Print the entries from the very first line through the line containing "[spinbutton] (856, 730)", both ends included, repeating each line exactly.

*-*-*

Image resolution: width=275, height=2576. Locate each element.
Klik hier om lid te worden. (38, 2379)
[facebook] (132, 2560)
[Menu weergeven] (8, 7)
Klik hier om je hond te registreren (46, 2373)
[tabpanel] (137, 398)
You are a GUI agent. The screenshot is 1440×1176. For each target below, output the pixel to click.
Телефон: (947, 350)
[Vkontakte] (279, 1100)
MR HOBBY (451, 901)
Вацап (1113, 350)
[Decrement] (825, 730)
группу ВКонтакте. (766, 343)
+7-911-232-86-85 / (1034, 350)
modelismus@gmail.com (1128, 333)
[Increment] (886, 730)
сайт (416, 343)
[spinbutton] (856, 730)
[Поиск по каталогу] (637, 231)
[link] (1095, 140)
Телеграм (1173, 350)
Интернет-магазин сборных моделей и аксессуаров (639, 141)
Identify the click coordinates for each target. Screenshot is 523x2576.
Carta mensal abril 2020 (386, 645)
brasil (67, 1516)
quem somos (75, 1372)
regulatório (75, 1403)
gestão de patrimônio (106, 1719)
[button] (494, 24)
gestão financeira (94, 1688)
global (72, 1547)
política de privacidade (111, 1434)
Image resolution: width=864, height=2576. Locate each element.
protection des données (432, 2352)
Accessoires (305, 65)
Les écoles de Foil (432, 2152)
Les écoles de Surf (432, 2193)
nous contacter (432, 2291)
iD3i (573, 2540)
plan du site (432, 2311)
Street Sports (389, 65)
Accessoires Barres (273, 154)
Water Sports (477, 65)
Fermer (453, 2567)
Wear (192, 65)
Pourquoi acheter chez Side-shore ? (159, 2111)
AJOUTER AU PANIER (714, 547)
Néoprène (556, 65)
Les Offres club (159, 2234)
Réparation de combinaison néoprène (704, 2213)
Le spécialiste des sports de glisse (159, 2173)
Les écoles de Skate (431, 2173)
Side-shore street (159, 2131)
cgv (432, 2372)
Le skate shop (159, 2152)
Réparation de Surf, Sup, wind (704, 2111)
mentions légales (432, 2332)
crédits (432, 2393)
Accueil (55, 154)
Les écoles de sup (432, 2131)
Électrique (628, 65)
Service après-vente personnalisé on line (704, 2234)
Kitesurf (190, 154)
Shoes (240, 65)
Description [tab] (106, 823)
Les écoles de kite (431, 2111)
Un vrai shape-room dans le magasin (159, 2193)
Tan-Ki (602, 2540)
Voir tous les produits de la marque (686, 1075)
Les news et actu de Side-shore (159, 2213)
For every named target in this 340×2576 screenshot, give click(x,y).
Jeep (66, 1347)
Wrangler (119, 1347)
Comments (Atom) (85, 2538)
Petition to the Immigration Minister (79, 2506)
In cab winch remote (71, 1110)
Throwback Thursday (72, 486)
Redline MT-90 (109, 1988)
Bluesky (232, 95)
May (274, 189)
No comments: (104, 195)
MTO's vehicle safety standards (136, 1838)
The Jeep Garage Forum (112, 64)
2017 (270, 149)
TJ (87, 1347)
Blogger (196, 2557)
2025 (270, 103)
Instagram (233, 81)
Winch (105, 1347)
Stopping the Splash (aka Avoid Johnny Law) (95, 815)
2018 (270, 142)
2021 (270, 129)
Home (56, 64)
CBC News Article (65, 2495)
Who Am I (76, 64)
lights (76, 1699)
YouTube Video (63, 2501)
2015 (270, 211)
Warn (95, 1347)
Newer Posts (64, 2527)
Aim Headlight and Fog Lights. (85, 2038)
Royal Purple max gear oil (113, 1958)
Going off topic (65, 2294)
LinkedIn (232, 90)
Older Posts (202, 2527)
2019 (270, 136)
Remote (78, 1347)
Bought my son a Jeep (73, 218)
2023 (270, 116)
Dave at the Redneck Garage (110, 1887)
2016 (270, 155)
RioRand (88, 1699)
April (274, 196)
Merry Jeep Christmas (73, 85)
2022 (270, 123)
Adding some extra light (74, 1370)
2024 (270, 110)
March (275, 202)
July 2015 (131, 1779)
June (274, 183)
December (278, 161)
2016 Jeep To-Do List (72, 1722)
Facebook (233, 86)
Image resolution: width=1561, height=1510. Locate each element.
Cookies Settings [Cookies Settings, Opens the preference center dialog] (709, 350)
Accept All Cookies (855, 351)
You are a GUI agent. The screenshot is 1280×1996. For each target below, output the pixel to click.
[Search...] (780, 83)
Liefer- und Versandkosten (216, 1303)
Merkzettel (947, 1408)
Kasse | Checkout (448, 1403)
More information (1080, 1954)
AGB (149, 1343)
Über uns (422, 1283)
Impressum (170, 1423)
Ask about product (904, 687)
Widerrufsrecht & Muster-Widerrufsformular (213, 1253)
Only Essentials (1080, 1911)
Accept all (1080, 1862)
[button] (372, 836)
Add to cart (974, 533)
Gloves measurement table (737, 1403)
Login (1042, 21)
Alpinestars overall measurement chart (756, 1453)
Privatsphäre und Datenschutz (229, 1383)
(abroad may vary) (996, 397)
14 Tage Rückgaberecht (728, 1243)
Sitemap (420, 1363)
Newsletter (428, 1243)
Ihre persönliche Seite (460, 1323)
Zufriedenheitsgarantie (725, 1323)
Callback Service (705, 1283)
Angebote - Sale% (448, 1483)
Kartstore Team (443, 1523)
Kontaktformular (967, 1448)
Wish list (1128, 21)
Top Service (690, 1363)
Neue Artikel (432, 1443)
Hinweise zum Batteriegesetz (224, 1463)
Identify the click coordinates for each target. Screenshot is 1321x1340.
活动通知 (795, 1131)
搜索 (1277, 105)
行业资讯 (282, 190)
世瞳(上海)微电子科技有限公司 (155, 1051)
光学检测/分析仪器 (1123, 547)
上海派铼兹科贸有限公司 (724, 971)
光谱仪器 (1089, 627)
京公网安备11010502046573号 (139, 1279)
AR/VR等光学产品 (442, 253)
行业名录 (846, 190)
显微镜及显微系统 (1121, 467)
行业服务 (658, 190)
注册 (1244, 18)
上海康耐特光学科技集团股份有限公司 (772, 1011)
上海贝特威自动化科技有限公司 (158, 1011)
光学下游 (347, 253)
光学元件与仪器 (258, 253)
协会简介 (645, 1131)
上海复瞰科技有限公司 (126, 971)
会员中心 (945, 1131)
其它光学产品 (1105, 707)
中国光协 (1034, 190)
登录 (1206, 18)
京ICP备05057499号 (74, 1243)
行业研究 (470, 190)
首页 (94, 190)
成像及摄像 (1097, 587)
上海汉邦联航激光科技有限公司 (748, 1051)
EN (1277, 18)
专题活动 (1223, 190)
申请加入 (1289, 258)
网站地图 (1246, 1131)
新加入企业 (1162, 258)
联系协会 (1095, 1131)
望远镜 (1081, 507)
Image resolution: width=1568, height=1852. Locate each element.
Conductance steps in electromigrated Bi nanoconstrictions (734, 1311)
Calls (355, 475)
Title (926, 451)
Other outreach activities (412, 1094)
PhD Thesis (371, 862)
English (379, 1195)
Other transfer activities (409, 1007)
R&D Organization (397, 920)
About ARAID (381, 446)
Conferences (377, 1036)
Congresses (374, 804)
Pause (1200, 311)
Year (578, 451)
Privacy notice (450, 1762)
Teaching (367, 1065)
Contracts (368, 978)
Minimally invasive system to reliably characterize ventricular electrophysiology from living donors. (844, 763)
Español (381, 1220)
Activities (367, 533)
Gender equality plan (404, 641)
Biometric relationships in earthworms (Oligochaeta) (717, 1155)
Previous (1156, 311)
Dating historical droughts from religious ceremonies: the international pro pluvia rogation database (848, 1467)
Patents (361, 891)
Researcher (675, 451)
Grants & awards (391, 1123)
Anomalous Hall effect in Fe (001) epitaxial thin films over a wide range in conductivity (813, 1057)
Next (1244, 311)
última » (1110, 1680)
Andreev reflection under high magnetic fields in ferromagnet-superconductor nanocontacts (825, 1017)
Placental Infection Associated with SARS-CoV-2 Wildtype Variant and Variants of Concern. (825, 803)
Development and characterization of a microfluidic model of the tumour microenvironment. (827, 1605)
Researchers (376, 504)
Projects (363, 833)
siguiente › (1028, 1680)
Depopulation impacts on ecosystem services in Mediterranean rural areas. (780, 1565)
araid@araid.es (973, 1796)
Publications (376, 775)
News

*-*-*

| Response below |
Image resolution: width=275, height=2576. Locate each element.
Klik hier om lid te worden. (38, 2379)
[facebook] (132, 2560)
[Menu weergeven] (8, 7)
Klik hier om je hond te registreren (46, 2373)
[tabpanel] (137, 398)
You are a GUI agent. The screenshot is 1440×1176. For each target below, output the pixel to click.
Телефон: (947, 350)
[Vkontakte] (279, 1100)
MR HOBBY (451, 901)
Вацап (1113, 350)
[Decrement] (825, 730)
группу ВКонтакте. (766, 343)
+7-911-232-86-85 / (1034, 350)
modelismus@gmail.com (1128, 333)
[Increment] (886, 730)
сайт (416, 343)
[spinbutton] (856, 730)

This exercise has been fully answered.